🤖 AI Summary
To address the performance degradation in code translation between low-resource programming languages (e.g., Fortran) and emerging parallel frameworks (e.g., CUDA), caused by the scarcity of high-quality parallel corpora, this paper proposes a conversational, LLM-based automated data generation framework grounded in a dual-LLM question-answering mechanism. The framework employs a collaborative Questioner-Solver architecture that integrates compiler analysis, runtime execution feedback, and unit test validation to generate functionally verifiable translation pairs enriched with multi-step reasoning traces. Unlike conventional source–target code-pair paradigms, our approach significantly improves functional consistency and reliability. Evaluated on C++→CUDA translation, fine-tuning a 7B open-weight model with our generated data yields a >56% improvement in unit test pass rate; key metrics—including compilation success rate—surpass those of larger proprietary commercial systems.
📝 Abstract
Large language models (LLMs) have shown remarkable capabilities in code translation, yet their performance deteriorates in low-resource programming domains such as Fortran and emerging frameworks like CUDA, where high-quality parallel data are scarce.

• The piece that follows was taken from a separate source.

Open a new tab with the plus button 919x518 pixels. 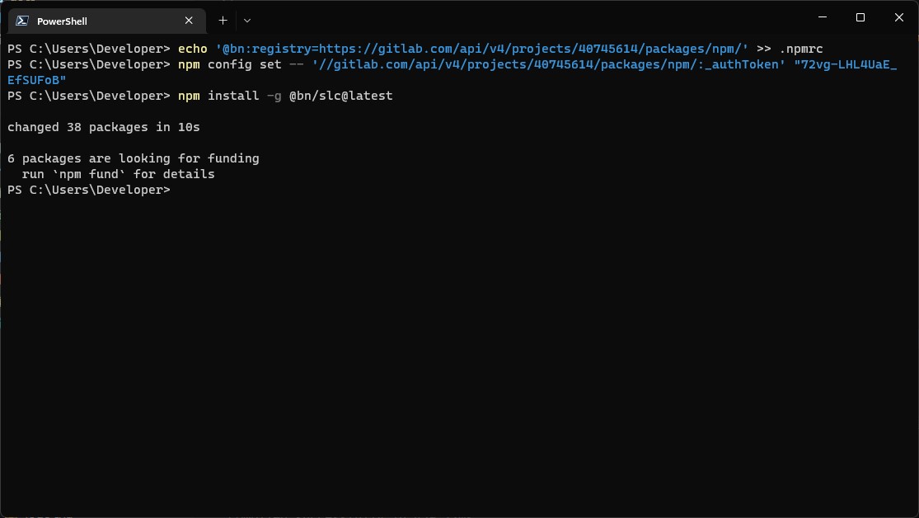pyautogui.click(x=223, y=20)
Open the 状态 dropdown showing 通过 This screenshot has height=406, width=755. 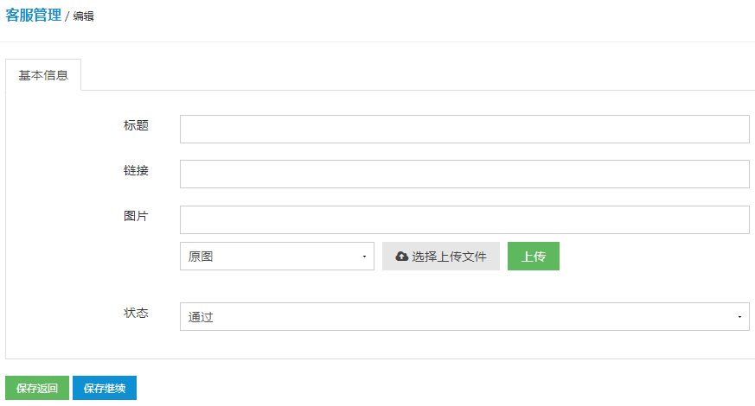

We present an automated dataset generation pipeline featuring a dual-LLM Questioner-Solver design that incorporates external knowledge from compilers and runtime feedback. Beyond traditional source-target code pair datasets, our approach additionally generates (1) verified translations with unit tests for assessing functional consistency, and (2) multi-turn dialogues that capture the reasoning process behind translation refinement. Applied to Fortran ->C++ and C++ ->CUDA, the pipeline yields 3.64k and 3.93k dialogues, respectively. Fine-tuning on this data yields dramatic improvements in functional correctness, boosting unit test success rates by over 56% on the challenging C++-to-CUDA task. We show this data enables a 7B open-weight model to significantly outperform larger proprietary systems on key metrics like compilation success.